- **Objectifs**
A. Selon le texte sur la République des Lettres, à quel rabbin Peiresc écrit-il ?
B. Transcrivez le passage du texte sur la République des Lettres depuis « La principauté d’un » jusqu'à « politiques ni spirituelles. » inclus.

━━━ Texte fourni ━━━

Malgré la Réforme, la Respublica literaria, réussit, selon les vœux d’Erasme, hostile à tous les fanatismes religieux et littéraires, à maintenir dans une langue commune au-dessus des nationalités, le latin, une réelle coopération l’estime personnelle mutuelle entre humanistes de confession opposée.

« Plus encore que le livre imprimé, proie facile de la censure et de la répression, c’est par les voies plus confidentielles de la correspondance, de la conversation, des voyages, de la constitution de bibliothèques privées que put se maintenir au cours du XVIème siècle un programme et un réseau de coopération savantes en dépit des passions partisanes et des persécutions sectaires. La grande lumière unificatrice de l’Antiquité gréco-latine et chrétienne reste au XVIème et encore au XVIIème siècle, chez les catholiques comme chez les protestants érudits, la référence commune et le principe d’un programme de recherches relativement universel. [2]»

La principauté d’un Peiresc, au XVIIème siècle, est une synthèse européenne entre l’héritage du Français Budé, celui de l’Italien Bembo par l’intermédiaire Pinelli, et celui du Hollandais Erasme. S’il entretient un commerce épistolaire assidu avec nombre de cardinaux, d’archevêques et d’évêques, il écrit aussi aux huguenots Samuel Petit et Saumaise, ainsi qu’au rabbin Salomon Azubi. Telle était la République des Lettres, République sans frontières politiques ni spirituelles.

━━━ Matériel fourni ━━━

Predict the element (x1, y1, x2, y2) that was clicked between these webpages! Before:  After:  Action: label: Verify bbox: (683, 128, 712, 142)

━━━

- **Réponses par tâche**
A. Au rabbin Salomon Azubi.

B.
La principauté d’un Peiresc, au XVIIème siècle, est une synthèse européenne entre l’héritage du Français Budé, celui de l’Italien Bembo par l’intermédiaire Pinelli, et celui du Hollandais Erasme. S’il entretient un commerce épistolaire assidu avec nombre de cardinaux, d’archevêques et d’évêques, il écrit aussi aux huguenots Samuel Petit et Saumaise, ainsi qu’au rabbin Salomon Azubi. Telle était la République des Lettres, République sans frontières politiques ni spirituelles.